Single by Paul Haig

from the album Rhythm of Life
- Released: April 1983
- Recorded: 1983
- Genre: Synth-pop
- Label: Island; Les Disques du Crépuscule;
- Songwriter: Paul Haig
- Producers: Alex Sadkin; Paul Haig;

Paul Haig singles chronology
| "Blue for You" (1983) | "Heaven Sent" (1983) | "Never Give Up (Party Party)" (1983) |

= Heaven Sent (Paul Haig song) =

"Heaven Sent" is the fourth solo single by the Scottish musician Paul Haig. It was released in the UK by Island Records and licensed through Les Disques du Crépuscule in April 1983. It reached a peak of position of number 74 on the UK singles chart.

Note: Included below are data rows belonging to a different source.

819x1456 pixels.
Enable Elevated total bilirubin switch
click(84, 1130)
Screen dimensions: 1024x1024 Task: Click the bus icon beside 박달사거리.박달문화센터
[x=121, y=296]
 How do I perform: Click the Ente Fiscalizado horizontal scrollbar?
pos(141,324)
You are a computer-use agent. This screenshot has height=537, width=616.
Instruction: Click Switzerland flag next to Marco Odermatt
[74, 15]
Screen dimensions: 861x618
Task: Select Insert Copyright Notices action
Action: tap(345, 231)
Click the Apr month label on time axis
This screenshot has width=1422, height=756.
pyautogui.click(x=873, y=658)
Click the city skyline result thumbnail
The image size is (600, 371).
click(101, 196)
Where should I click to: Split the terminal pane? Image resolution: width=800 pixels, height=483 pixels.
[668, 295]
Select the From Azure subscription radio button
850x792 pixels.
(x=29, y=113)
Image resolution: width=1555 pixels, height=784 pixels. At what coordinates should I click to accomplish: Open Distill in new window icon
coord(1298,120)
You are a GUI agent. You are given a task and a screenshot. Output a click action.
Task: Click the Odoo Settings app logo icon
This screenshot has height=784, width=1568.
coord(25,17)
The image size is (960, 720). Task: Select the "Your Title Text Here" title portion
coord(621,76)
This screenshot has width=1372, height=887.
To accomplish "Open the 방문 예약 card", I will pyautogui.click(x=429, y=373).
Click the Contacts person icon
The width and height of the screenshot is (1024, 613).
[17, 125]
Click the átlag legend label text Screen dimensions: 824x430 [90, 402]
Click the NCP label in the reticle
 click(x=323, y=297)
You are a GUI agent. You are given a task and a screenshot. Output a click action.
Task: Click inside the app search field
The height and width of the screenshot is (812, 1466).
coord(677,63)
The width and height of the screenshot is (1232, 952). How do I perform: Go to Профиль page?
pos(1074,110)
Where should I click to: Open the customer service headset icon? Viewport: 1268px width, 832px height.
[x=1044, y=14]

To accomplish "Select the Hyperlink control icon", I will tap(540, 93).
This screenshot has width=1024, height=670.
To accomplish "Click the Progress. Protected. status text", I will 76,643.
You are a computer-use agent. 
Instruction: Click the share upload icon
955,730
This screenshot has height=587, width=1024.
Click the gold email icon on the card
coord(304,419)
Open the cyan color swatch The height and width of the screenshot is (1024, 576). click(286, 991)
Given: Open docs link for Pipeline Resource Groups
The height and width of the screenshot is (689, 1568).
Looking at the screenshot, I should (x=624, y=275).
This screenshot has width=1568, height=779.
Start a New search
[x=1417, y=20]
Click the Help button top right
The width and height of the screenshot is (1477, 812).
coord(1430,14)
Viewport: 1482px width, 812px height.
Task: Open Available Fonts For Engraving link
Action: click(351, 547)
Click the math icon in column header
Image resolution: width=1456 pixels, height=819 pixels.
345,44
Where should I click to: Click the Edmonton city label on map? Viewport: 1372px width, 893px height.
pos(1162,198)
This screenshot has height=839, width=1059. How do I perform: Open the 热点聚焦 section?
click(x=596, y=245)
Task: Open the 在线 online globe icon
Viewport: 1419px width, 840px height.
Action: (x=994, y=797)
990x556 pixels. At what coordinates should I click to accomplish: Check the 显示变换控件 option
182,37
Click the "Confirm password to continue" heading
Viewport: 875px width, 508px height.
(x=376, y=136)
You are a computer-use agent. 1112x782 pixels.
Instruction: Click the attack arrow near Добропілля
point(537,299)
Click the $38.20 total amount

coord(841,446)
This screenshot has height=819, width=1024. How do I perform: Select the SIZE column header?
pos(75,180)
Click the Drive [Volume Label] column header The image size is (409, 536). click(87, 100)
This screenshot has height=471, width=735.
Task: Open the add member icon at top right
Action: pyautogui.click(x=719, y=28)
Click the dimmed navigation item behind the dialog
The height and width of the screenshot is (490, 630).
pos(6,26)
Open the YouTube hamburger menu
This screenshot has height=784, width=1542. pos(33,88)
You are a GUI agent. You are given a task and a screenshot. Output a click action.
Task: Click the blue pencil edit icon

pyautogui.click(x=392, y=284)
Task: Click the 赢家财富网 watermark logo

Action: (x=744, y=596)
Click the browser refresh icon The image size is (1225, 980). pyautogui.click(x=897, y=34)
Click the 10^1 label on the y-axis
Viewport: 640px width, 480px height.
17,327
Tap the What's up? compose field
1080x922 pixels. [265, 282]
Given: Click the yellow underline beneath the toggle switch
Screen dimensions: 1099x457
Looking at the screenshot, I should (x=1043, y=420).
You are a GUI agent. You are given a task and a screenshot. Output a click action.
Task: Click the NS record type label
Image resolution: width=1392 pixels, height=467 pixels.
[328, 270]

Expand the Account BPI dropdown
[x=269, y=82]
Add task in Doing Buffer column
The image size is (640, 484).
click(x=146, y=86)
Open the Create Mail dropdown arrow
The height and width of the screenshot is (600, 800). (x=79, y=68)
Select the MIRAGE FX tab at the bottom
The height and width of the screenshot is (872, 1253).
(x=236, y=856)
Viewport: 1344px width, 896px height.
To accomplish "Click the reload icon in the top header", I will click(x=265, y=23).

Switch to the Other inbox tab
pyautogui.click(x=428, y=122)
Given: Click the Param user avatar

This was Haig's first release with a major record label. The track, along with its parent studio album, Rhythm of Life (1983), was recorded in New York City with record producer Alex Sadkin. A wide range of guest musicians appeared on the album; Tom Bailey of Thompson Twins, Bernie Worrell of Funkadelic and Anton Fier of the Feelies.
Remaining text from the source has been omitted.